---------- Provided data ----------
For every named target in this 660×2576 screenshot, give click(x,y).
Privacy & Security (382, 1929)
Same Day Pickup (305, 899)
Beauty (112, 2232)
----------
---------- Provided data ----------
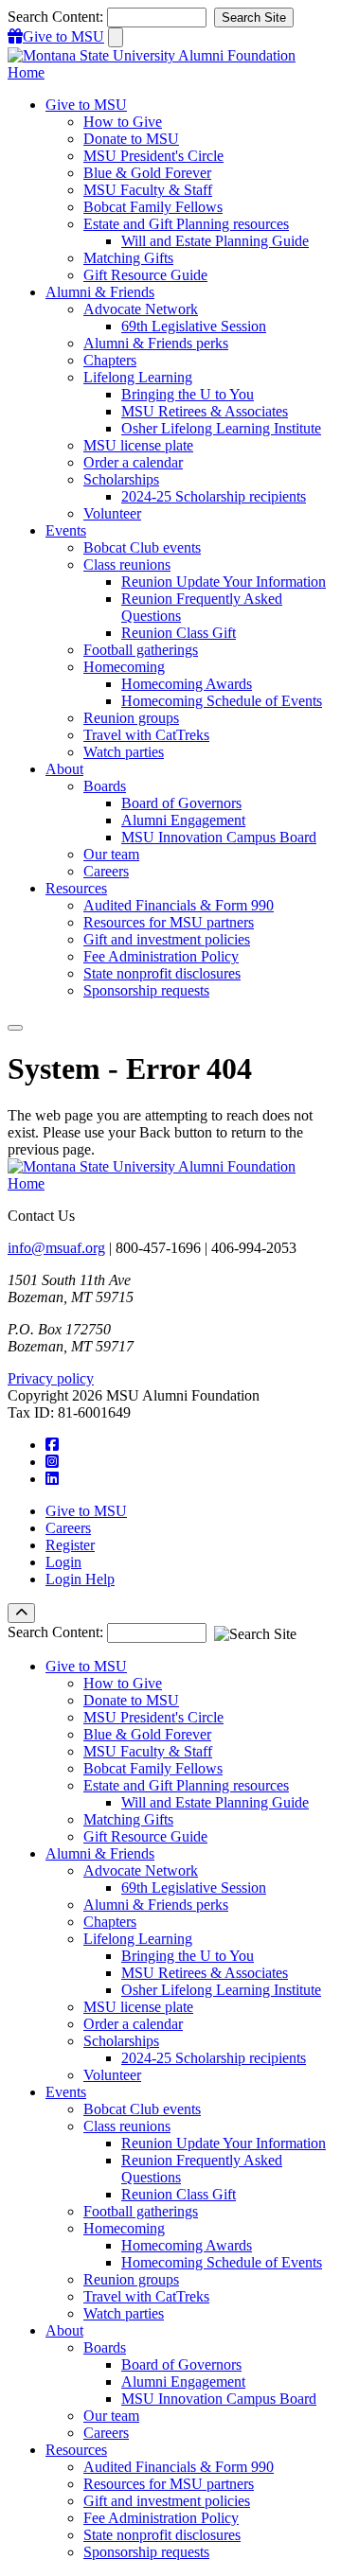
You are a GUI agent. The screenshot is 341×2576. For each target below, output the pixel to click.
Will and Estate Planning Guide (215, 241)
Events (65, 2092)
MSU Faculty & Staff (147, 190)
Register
----------
*What to do*.
Check every line of the material for the string "screenshot" and give the number of lines that have it, without anything else.

*Expected answer*.
2